Our study has a few limitations. The MIC values for STR among M. tuberculosis isolates were not determined. The gidB gene was not sequenced from all isolates carrying an rpsL mutation. The clinical details, treatment given, and outcome were not available for TB patients as most of the patients were expatriate subjects who were sent back to their respective countries after initial treatment to achieve sputum smear-negative status was fulfilled.

Phenotypic DST of M. tuberculosis isolates against three first-line anti-TB drugs is imperfect. Discordance among phenotypic and genotypic resistance testing for RIF has been noted in isolates with specific rpoB mutations which cause only borderline resistance. However, treatment failure rates among isolates with high-level or borderline resistance for RIF are nearly same. Previous studies have shown that deletion frame-shift, nonsense, or well-defined nonsynonymous mutations in gidB also confer low-level of resistance to STR. The presence of such mutations in some pansusceptible M. tuberculosis isolates in Kuwait suggests that low-level STR resistance in these isolates was missed by the faulty phenotypic testing by MGIT 960 system. As a few phenotypically STR-resistant M. tuberculosis isolates also lacked a mutation in rpsL, rrs, or gidB, both phenotypic and genotypic resistance testing should guide inclusion of STR in therapy regimens to avoid amplification of resistance and toxic side effects.

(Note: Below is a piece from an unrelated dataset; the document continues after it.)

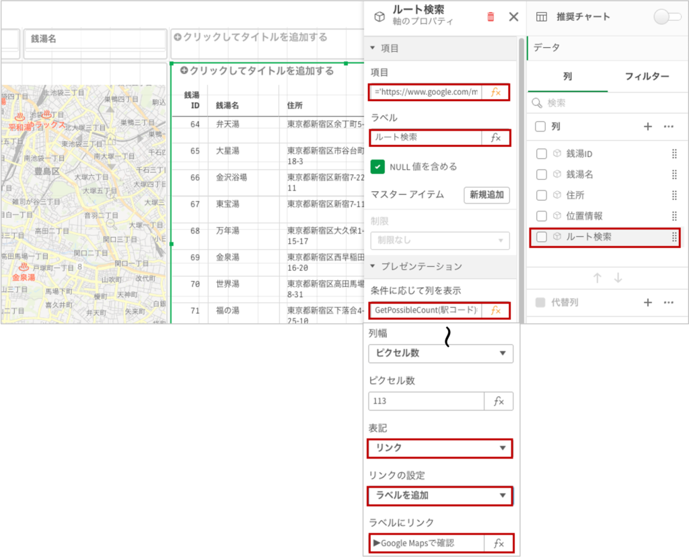Open expression editor for 項目 field

(496, 92)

The study was approved by the Ethical Committee of the Health Sciences Center, Kuwait University (Approval No. VDR/EC/3451).

The authors have no conflicts of interest to declare.

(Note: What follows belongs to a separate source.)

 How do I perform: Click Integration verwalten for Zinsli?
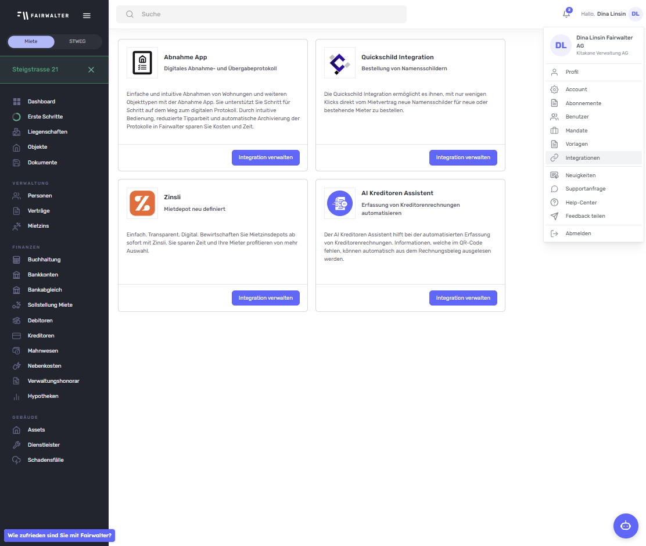tap(265, 297)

This study was funded by the Department of Microbiology, College of Medicine, and Research Core Facility grant SRUL02/13, Kuwait University.

Noura M. Al-Mutairi, Suhail Ahmad, and Eiman Mokaddas designed the study. Noura M. Al-Mutairi performed the experiments and collected the data. Noura M. Al-Mutairi and Suhail Ahmad analyzed the data and wrote the first draft of the manuscript. All the authors edited and approved the final version of the manuscript.

The DNA sequencing data for rpsL, rrs, and gidB reported in this study have been submitted to GenBank under Accession No. OR633395-OR633431 and European Nucleotide Archive (ENA) under the accession numbers LR782538 and LR782098 to LR782121 and are freely available. All other data are available in the manuscript and the information will be provided by the corresponding author upon reasonable request.